Films like Wafaa cannot be made. They just happen.

rajesh-khanna-with-sara-khan

For those who  haven’t heard of the movie, this link (Not Safe For Work, but depends on where you work)  might give you idea of what you are dealing with.

The story is about Amrit (Rajesh Khanna) and his rather young wife, Beena. The theme is similar to an Amol Palekar sleaze-fest Anaahat, which for strange reasons was hailed by the intellectual critics as a sensitive and brilliant movie, the same people who are now trashing Wafaa. Hypocrisy anyone ?

I don’t think most people got this movie. The movie is complex and multilayered and it takes more than an intelligent person to appreciate its greatness. Now for some of the points that I could comprehend given my very limited abilities compared to what this movie demands.

Firstly the lead actress, her physique is just the director’s way of promoting good health among women (and not sleaze as the pseudo-intellectuals would remark) in this age of size zero and dieting.

The film really kicks off during the first intimate scene Amrit shares with his wife when he starts exhibiting some rather strange behaviour. Initially, you assume that he suffers from a medical condition that the Indian railways and airways are immune from : early arrivals. But then you discover that it is a case of acute asthama. His repeated mention to his doctor that things were going great till recently, but have slowed down now is a hint at the world economy, not some cheap physical act.

Now you would expect Dr. Mahendra Watsa to enter as the saviour with some advice like “If you start like Sehwag, you are bound to get run out !” or “Look at your age ! You should be making love to a 60 year old woman or three 20 year olds, not one !”, but unpredictability is what makes Wafaaa great (althought not in the same league like masterpieces Gunda and Loha, but close to Jimmy).

What follows is a tale of deceit and moral grey areas, an attempt to murder Amrit by his poor wife and his return to avenge his death, which technically might not make sense to a few as he never really died, in fact he doesn’t even carry Band-Aid or Hansaplast wounds. The fact that Rajesh Khanna escapes the fall of a few thousand feet with unnoticeable injuries seemed illogical at first, but metaphorical on retrospection. For someone who has survived the fall from Anand to Wafaa, what is a few thousand feet ?

The success of a thriller is measured by how many repeat viewings it takes to understand the movie. Even by that standards, Wafaa succeeds in the hands of its director Rakesh Sawant, who by his mastery over the craft makes sure that in the first viewing, you only concentrate on one thing .. er .. make that two.

Lastly, it deals with some complex social and moral issues that can best be described to be in a grey area : What does a woman do in her situation ? What is right and what is wrong ? It is a larger question posed to comtemporary society and forces you to introspect. In this age of moral watchdogs and forceful cultural impositions, this movie assumes special significance.

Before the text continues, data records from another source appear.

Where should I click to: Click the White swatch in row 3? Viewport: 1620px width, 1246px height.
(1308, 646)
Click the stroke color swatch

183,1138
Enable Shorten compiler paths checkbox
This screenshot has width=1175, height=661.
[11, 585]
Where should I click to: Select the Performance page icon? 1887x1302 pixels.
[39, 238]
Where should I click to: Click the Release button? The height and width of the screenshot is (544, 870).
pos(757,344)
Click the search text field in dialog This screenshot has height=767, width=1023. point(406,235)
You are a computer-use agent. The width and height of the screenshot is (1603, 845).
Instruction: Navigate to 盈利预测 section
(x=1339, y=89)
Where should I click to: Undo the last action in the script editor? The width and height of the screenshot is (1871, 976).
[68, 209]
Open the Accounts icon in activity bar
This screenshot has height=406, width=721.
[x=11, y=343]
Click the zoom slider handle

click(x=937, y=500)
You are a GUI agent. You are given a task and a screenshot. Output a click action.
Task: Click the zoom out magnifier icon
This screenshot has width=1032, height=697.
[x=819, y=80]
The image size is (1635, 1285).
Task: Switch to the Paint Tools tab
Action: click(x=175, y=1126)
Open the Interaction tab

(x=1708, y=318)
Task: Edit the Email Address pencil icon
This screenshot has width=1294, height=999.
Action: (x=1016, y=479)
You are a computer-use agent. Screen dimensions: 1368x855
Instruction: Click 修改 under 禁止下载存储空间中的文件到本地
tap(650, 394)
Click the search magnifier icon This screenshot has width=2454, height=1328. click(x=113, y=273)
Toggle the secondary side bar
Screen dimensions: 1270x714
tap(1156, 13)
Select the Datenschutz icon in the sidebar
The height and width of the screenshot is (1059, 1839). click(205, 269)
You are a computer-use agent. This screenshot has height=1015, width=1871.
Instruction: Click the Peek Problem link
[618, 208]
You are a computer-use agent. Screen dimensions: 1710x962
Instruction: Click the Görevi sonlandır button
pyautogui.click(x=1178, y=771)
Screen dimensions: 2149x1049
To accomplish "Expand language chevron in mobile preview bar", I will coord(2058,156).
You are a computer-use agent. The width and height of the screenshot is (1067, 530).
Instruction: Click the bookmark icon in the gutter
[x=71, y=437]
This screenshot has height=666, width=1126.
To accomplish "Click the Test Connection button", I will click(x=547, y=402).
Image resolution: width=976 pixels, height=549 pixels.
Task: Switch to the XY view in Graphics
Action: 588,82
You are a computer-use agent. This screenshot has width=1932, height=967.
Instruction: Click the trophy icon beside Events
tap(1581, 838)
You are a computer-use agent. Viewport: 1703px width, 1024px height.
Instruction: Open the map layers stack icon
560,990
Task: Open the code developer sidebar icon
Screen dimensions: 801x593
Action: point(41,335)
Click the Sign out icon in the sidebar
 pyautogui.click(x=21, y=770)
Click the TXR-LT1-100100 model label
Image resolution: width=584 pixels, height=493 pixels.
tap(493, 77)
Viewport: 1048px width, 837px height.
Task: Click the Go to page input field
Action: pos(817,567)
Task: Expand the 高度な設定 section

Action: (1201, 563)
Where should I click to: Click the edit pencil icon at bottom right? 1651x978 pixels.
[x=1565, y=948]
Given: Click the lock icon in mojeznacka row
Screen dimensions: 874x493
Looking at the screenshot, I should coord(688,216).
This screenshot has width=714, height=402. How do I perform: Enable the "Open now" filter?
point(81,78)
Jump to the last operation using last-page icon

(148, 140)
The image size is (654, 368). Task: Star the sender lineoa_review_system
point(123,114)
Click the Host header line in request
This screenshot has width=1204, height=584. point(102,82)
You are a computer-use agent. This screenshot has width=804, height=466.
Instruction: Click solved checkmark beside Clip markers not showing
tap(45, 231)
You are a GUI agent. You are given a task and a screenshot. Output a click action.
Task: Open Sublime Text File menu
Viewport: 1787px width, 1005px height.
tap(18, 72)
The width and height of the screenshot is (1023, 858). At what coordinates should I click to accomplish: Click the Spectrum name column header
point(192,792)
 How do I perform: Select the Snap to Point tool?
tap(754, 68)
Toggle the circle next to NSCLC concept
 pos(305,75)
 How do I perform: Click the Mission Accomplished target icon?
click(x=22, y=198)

The acting is top notch. Worth mentioning are Rajesh Khanna’s potrayal and some parts of the anatomy of actress Laila Khan. The music is of course brilliant, but unfortunately overshadowed in the acting department as mentioned in the previous sentence.

I can only hope that when Rajesh Khanna’s grandson Arnav grows up and tells his friends about his great grandfather (not great-grandfather), we are in a time where Wafaa would be mentioned proudly. But for now I have to conclude by saying this with a heavy heart :

Some things are best left untouched, unopened and unknown. Wafaa, Himesh Reshammiya and Mamta Banerjee are fine examples.